■ **Directions**:
Answer these from the passage on Farringford below:
(a) From the end of which century do forms of the name "Farringford" appear in documents?
(b) What date range do the deeds concerning the de Ferringford family cover?
(c) Who made Farringford a large estate by buying up properties, and about how many acres did it cover?

■ **Extracted text**:
----

The name ‘Farringford’ occurs in various forms in documents from the end of the 13th century; some versions of the name are spelt with an ‘e’ as the first vowel (see ‘Place Name Derivation’). During the course of the 13th and 14th centuries, the de Ferringford family gradually acquired lands in the Freshwater region, centred on Middleton. Dating from c.1280 to 1341, there are a number of deeds that refer to land in the Middleton/Sutton area of Freshwater and concern members of the de Ferringford family: Roger de Ferringford, William de Ferringford, Walter de Ferringford, Walter’s wife Aveline, his daughter Isabel, and his sons Walter, Robert, Roger and John. The actual holding of Farringford was relatively small and later became a part of the manor of Brook. It was only in the late 18th century, when the clergyman and MP Edward Rushworth bought up various properties in the area, that Farringford became a large estate of about 300 acres centred on a manor house.

----

■ **Provided records**:
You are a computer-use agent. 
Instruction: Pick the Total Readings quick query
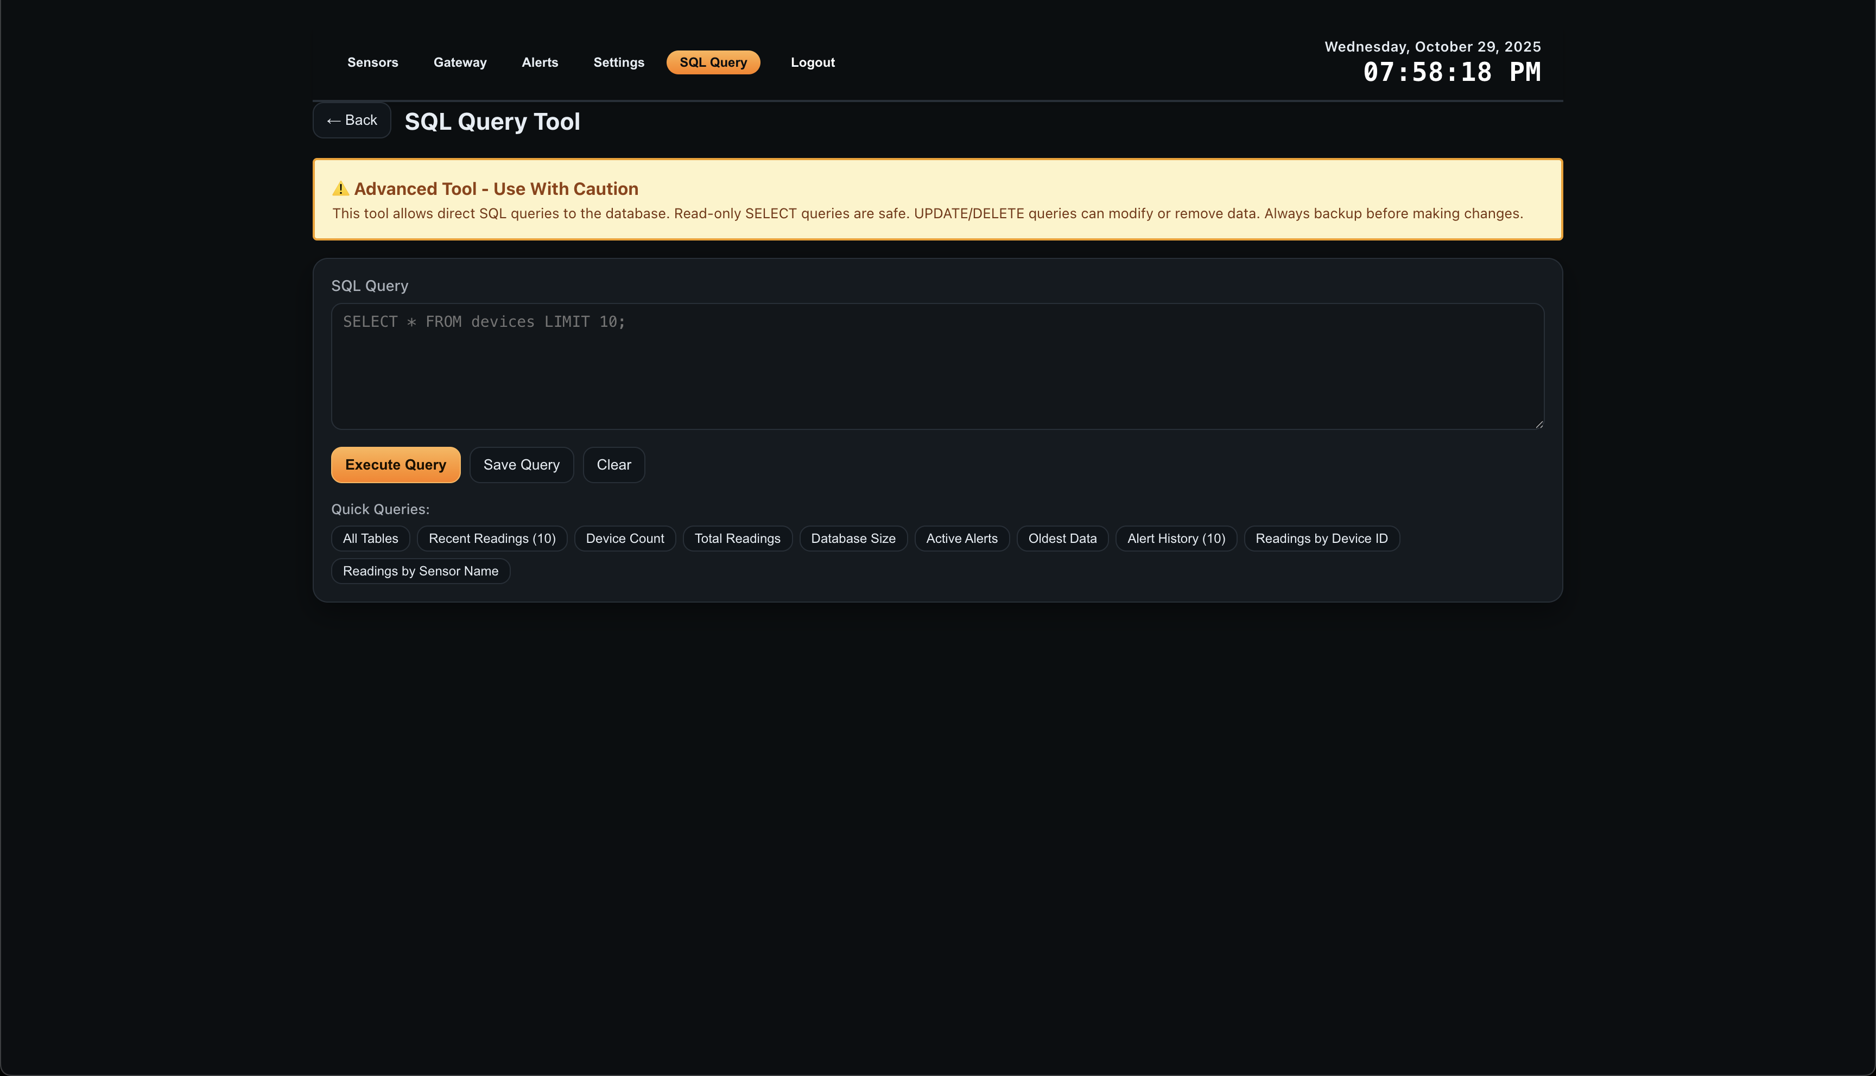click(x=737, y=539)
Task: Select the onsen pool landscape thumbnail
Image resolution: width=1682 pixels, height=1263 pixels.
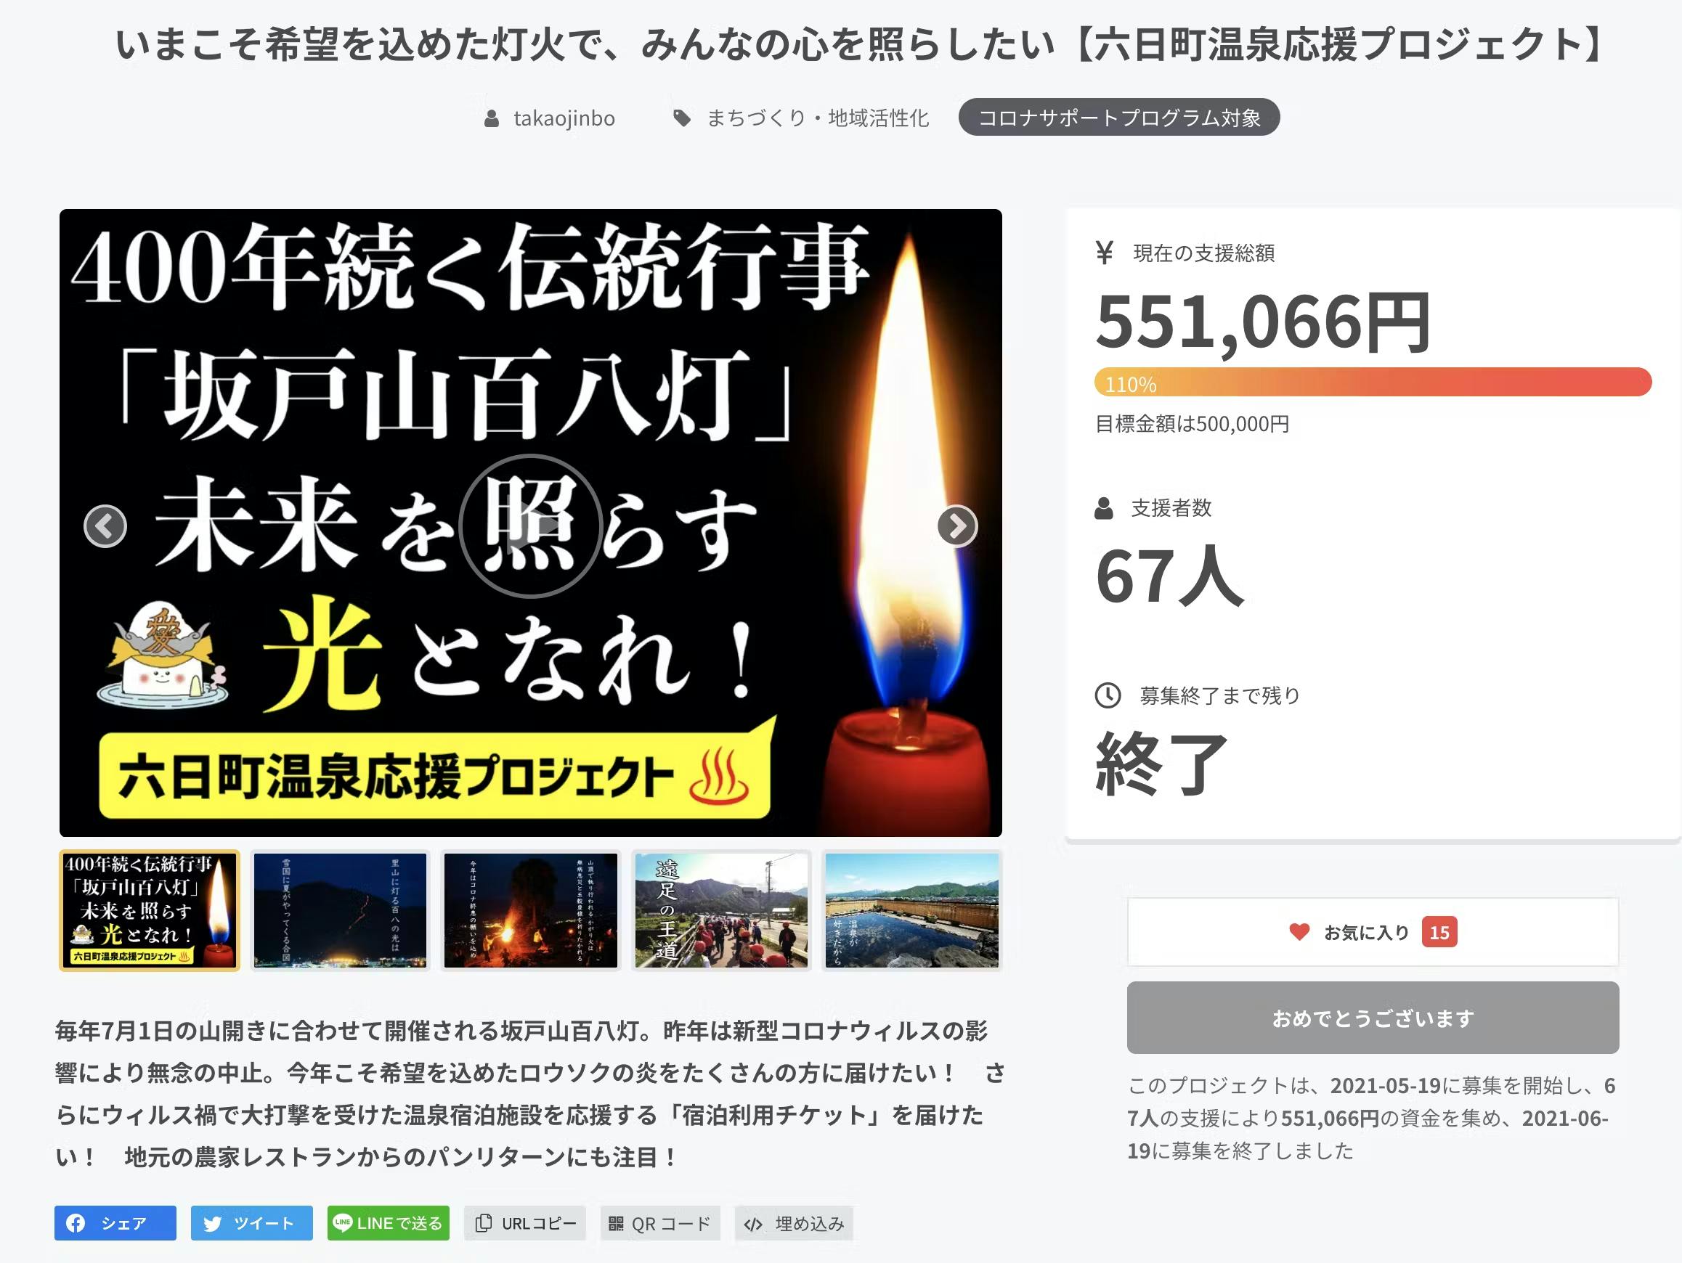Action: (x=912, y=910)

----

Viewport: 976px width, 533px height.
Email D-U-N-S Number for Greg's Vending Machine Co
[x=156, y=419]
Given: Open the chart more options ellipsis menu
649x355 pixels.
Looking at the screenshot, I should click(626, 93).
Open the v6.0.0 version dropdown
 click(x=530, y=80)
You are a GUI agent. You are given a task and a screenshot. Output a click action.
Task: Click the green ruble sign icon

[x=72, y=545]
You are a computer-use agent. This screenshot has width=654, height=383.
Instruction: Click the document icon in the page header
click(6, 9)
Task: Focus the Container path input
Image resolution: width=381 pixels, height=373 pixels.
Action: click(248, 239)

----

■ **Solution for this task**:
(a) The 13th century.
(b) c.1280 to 1341.
(c) Edward Rushworth, a clergyman and MP; about 300 acres.